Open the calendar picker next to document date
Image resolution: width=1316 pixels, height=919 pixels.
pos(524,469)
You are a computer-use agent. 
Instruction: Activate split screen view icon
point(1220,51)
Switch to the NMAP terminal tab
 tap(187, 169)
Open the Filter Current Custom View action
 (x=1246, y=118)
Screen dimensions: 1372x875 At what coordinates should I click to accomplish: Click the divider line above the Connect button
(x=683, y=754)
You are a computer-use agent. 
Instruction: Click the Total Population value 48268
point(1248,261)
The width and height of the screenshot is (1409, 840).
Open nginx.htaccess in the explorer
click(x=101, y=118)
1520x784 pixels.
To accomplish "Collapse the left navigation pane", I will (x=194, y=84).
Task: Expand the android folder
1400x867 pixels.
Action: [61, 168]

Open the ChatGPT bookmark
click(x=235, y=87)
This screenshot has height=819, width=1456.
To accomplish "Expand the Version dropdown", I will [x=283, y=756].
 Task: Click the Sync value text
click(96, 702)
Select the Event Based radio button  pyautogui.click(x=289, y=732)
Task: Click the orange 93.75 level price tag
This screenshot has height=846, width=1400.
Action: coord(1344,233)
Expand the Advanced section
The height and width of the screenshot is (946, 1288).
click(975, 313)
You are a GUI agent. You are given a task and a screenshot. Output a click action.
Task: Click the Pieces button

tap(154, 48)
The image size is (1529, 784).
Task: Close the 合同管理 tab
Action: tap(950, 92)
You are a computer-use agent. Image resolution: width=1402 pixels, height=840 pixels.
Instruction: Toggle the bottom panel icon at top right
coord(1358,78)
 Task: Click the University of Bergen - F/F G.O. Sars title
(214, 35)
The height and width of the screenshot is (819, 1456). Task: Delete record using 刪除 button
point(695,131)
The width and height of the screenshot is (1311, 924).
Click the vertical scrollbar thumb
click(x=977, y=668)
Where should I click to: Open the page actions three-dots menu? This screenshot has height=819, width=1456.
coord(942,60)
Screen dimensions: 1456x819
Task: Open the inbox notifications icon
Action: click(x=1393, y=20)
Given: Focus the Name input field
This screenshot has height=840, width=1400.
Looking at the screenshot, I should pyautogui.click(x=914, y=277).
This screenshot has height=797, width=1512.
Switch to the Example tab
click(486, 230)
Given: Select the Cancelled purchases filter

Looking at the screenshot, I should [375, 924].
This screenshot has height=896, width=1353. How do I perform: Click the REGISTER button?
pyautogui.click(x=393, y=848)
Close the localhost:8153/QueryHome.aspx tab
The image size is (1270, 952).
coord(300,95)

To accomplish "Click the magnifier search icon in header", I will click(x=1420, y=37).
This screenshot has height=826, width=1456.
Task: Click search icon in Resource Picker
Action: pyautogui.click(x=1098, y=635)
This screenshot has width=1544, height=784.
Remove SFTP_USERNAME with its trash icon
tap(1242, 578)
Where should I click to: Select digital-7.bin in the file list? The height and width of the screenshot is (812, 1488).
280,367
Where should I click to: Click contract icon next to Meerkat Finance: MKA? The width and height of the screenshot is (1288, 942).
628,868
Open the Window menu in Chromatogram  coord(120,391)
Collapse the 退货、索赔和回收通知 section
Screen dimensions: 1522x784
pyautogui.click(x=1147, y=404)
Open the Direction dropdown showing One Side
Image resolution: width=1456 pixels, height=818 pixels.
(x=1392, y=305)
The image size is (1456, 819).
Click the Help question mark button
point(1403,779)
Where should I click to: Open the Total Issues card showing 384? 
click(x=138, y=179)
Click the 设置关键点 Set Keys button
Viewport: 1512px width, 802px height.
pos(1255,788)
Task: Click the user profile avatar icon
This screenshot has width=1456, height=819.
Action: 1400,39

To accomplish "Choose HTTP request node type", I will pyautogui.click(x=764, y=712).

== TRY IT ==
Would you restate all of the material, word for word?

== FINAL ANSWER ==
Open the calendar picker next to document date
Image resolution: width=1316 pixels, height=919 pixels.
pos(524,469)
You are a computer-use agent. 
Instruction: Activate split screen view icon
point(1220,51)
Switch to the NMAP terminal tab
 tap(187, 169)
Open the Filter Current Custom View action
 (x=1246, y=118)
Screen dimensions: 1372x875 At what coordinates should I click to accomplish: Click the divider line above the Connect button
(x=683, y=754)
You are a computer-use agent. 
Instruction: Click the Total Population value 48268
point(1248,261)
The width and height of the screenshot is (1409, 840).
Open nginx.htaccess in the explorer
click(x=101, y=118)
1520x784 pixels.
To accomplish "Collapse the left navigation pane", I will (x=194, y=84).
Task: Expand the android folder
1400x867 pixels.
Action: [61, 168]

Open the ChatGPT bookmark
click(x=235, y=87)
This screenshot has height=819, width=1456.
To accomplish "Expand the Version dropdown", I will [x=283, y=756].
 Task: Click the Sync value text
click(96, 702)
Select the Event Based radio button  pyautogui.click(x=289, y=732)
Task: Click the orange 93.75 level price tag
This screenshot has height=846, width=1400.
Action: coord(1344,233)
Expand the Advanced section
The height and width of the screenshot is (946, 1288).
click(975, 313)
You are a GUI agent. You are given a task and a screenshot. Output a click action.
Task: Click the Pieces button

tap(154, 48)
The image size is (1529, 784).
Task: Close the 合同管理 tab
Action: tap(950, 92)
You are a computer-use agent. Image resolution: width=1402 pixels, height=840 pixels.
Instruction: Toggle the bottom panel icon at top right
coord(1358,78)
 Task: Click the University of Bergen - F/F G.O. Sars title
(214, 35)
The height and width of the screenshot is (819, 1456). Task: Delete record using 刪除 button
point(695,131)
The width and height of the screenshot is (1311, 924).
Click the vertical scrollbar thumb
click(x=977, y=668)
Where should I click to: Open the page actions three-dots menu? This screenshot has height=819, width=1456.
coord(942,60)
Screen dimensions: 1456x819
Task: Open the inbox notifications icon
Action: click(x=1393, y=20)
Given: Focus the Name input field
This screenshot has height=840, width=1400.
Looking at the screenshot, I should pyautogui.click(x=914, y=277).
This screenshot has height=797, width=1512.
Switch to the Example tab
click(486, 230)
Given: Select the Cancelled purchases filter

Looking at the screenshot, I should [375, 924].
This screenshot has height=896, width=1353. How do I perform: Click the REGISTER button?
pyautogui.click(x=393, y=848)
Close the localhost:8153/QueryHome.aspx tab
The image size is (1270, 952).
coord(300,95)

To accomplish "Click the magnifier search icon in header", I will click(x=1420, y=37).
This screenshot has height=826, width=1456.
Task: Click search icon in Resource Picker
Action: pyautogui.click(x=1098, y=635)
This screenshot has width=1544, height=784.
Remove SFTP_USERNAME with its trash icon
tap(1242, 578)
Where should I click to: Select digital-7.bin in the file list? The height and width of the screenshot is (812, 1488).
280,367
Where should I click to: Click contract icon next to Meerkat Finance: MKA? The width and height of the screenshot is (1288, 942).
628,868
Open the Window menu in Chromatogram  coord(120,391)
Collapse the 退货、索赔和回收通知 section
Screen dimensions: 1522x784
pyautogui.click(x=1147, y=404)
Open the Direction dropdown showing One Side
Image resolution: width=1456 pixels, height=818 pixels.
(x=1392, y=305)
The image size is (1456, 819).
Click the Help question mark button
point(1403,779)
Where should I click to: Open the Total Issues card showing 384? 
click(x=138, y=179)
Click the 设置关键点 Set Keys button
Viewport: 1512px width, 802px height.
pos(1255,788)
Task: Click the user profile avatar icon
This screenshot has width=1456, height=819.
Action: 1400,39

To accomplish "Choose HTTP request node type", I will pyautogui.click(x=764, y=712).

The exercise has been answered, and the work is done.